The following table provides the percentage of fair value of total plan assets for each major category of plan assets held for the qualified pension and OPEB plans of Servco as of the measurement date, December 31:
 As of December 31,
Investments20212020
Equity Securities76 %76 %
Debt Securities24 24 
Total Percentage100 %100 %
Servco utilizes forecasted returns, risk, and correlation of all asset classes in order to develop an efficient portfolio. Servco’s long-term target asset allocation of 60% equities, 15% real assets and 25% fixed income is consistent with the funds’ financial objectives. Certain investments in real assets (16% at December 2021) are made through investing in equity securities and tracked as equities when reporting fair value; however, they are viewed by their asset class, real assets, in our target asset
allocation. The expected long-term rate of return on plan assets was 7.6% for 2021 and will be the same for 2022. This expected return includes a premium for active management.
Plan Contributions
Servco plans to contribute $30 million into its pension plan during 2022. IRS minimum funding requirements for pension plans are determined based on the fund’s assets and liabilities at the end of a calendar year for the subsequent calendar year. As a result, the market volatility in 2021 associated with the ongoing coronavirus pandemic is not expected to impact Servco’s pension contributions in 2022.

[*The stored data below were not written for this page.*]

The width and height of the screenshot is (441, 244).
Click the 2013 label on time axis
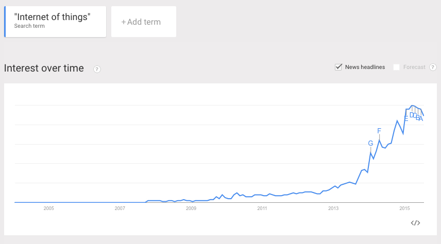(333, 208)
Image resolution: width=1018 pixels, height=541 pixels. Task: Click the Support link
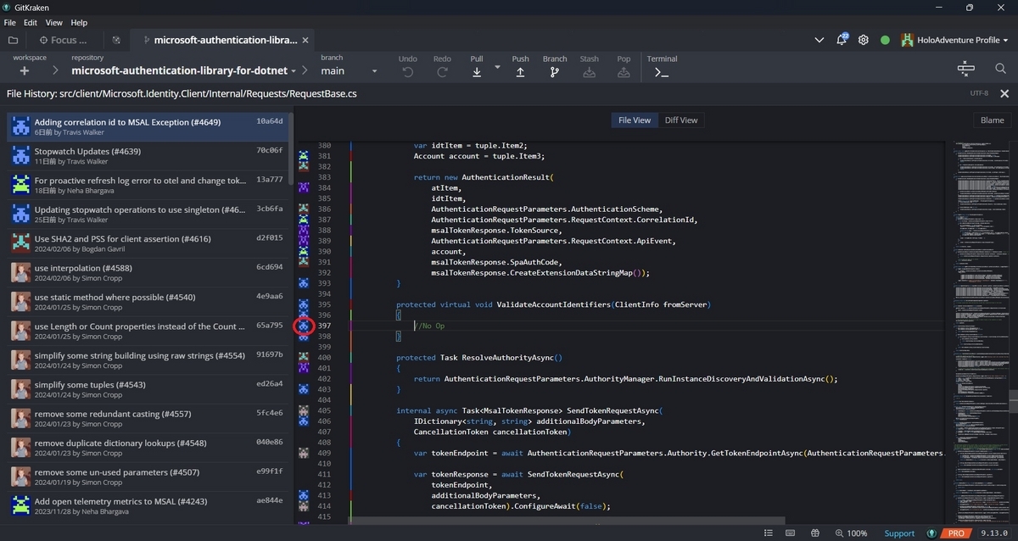click(899, 533)
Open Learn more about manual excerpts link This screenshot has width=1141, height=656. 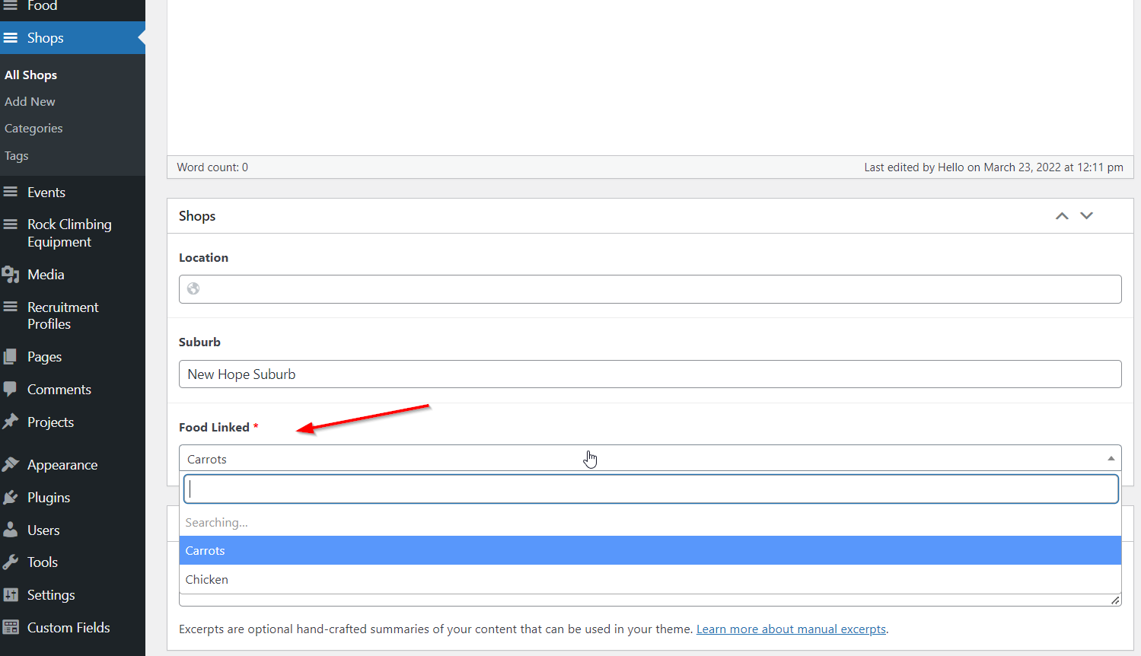(x=791, y=629)
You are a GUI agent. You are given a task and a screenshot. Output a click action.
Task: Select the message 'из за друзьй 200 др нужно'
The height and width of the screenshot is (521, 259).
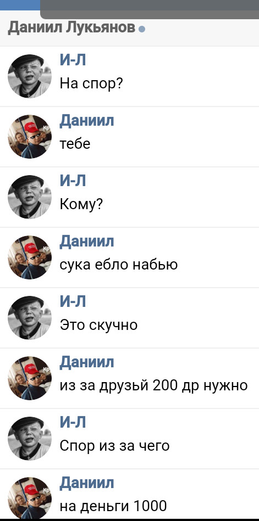154,386
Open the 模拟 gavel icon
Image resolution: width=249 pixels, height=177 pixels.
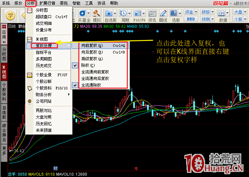click(x=97, y=13)
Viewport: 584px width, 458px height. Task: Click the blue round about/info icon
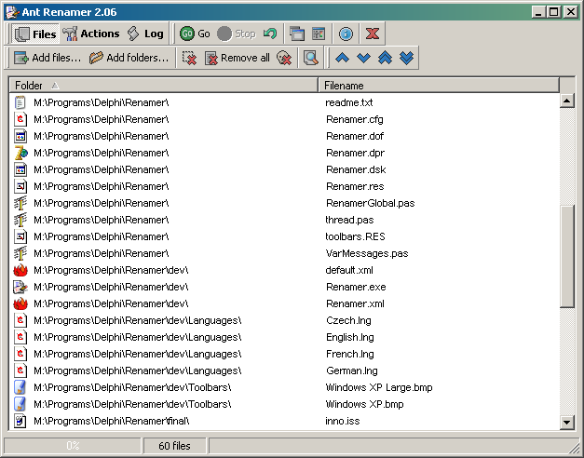[x=346, y=34]
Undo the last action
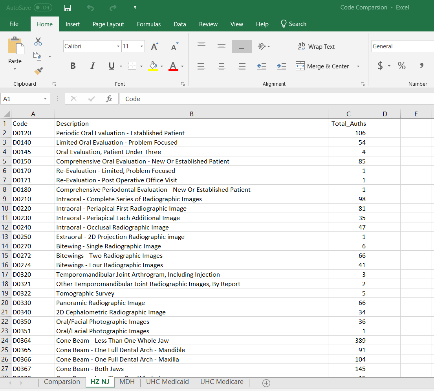 pyautogui.click(x=90, y=7)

Estimated Future Benefit Payments
The following pension benefit and postretirement benefit payments are expected to be paid to Servco’s plan participants:
YearPension
Benefits
Other Benefits
 Millions
2022$10 $
202312 11 
202414 13 
202517 14 
202619 16 
2027-2031136 104 
Total$208 $167 
Servco 401(k) Plans
Servco sponsors two 401(k) plans, which are defined contribution retirement plans subject to ERISA. Eligible non-represented employees of Servco participate in the Long Island Electric Utility Servco LLC Incentive Thrift Plan I (Thrift Plan I), and eligible represented employees of Servco participate in the Long Island Electric Utility Servco LLC Incentive Thrift Plan II (Thrift Plan II). Participants in the plans may contribute up to 50% of their eligible compensation to these plans, not to exceed the IRS maximums, including any catch-up contributions for those employees age 50 and above. Servco does not provide an employer match or core contribution for employees in Thrift Plan II. For employees in Thrift Plan I, Servco matches 50% of such employee contributions up to 8% of eligible compensation and provides core contributions (based on years of service and age) to employees who do not participate in Servco’s Retirement Income Plan. The amounts expensed by Servco for employer matching contributions for the years ended December 31, 2021, 2020 and 2019 were $9 million, $9 million and $8 million, respectively, and pursuant to the OSA, Servco recognizes Operating Revenues for the reimbursement of these costs.